I do not know what to do about this.
I still consider myself a Friend, because being a Quaker is about more than simply going to meeting. Since we're on this subject and people frequently confuse Quakers with Amish or Mennonites, it may be useful to see the Wikipedia entry (the group, Liberal/"Hicksite" is the group I fall into- if I remembered how to write html to take you directly to that part of the page, I would....but I don't and am too lazy to look it up) as well as the Faith and Practice for the North Pacific Yearly Meeting Quakers.

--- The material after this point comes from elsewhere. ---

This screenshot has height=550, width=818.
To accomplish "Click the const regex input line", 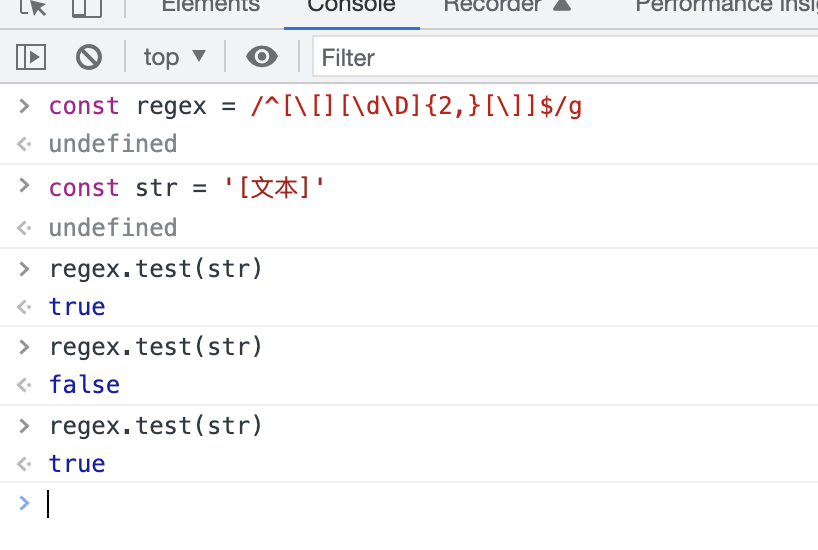I will [314, 106].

Ugh, what an awkward way to phrase that! The thing of it is that even within our yearly meeting (all the Quakers of this persuasion in this part of the U.S.) there is a lot of diversity in almost every possible direction one could go while still being a Quaker. Some of us believe in Christ, some believe in God in the usual sense, and some of us are agnostic, atheist, or non-theist. I consider myself a non-theist. An awful lot of people don't comprehend how I could be a Quaker even before they find out that I don't believe in god in any kind of a sense that would involve a being with a personality. I just figure that we're all entitled to our own interpretations of things and mine is that the god of the bible is the ultimate prototype of a violent, abusive, controlling male. We talk about the Light a lot. For some people, this light is Christ or God. All of us seem to acknowledge that the Light is divine and spiritual. I suppose that for me, the Light is that current of harmony and synchronicity that runs through science and nature, the unseen element that binds them all together, that which brings order to the universe. I find it very mysterious and difficult to describe. It is not a person nor in my mind, any kind of consciousness in a singular sense, although I suppose it could have something to do with consciousness in a much broader sense, spanning all life and things which are not alive.

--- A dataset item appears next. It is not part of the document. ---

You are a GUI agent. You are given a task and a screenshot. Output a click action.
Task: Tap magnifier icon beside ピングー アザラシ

I don't know how to describe what it means to "Hold someone in the Light". It's sort of like prayer but not exactly since there are no words and you aren't really addressing or entreating a higher power. It's what you do when you are worried about someone, when you care about them, when they seem to be going through a rough time or when they are struggling with something, or just because.
So maybe now it will make more sense when I say: I will be holding you in the Light.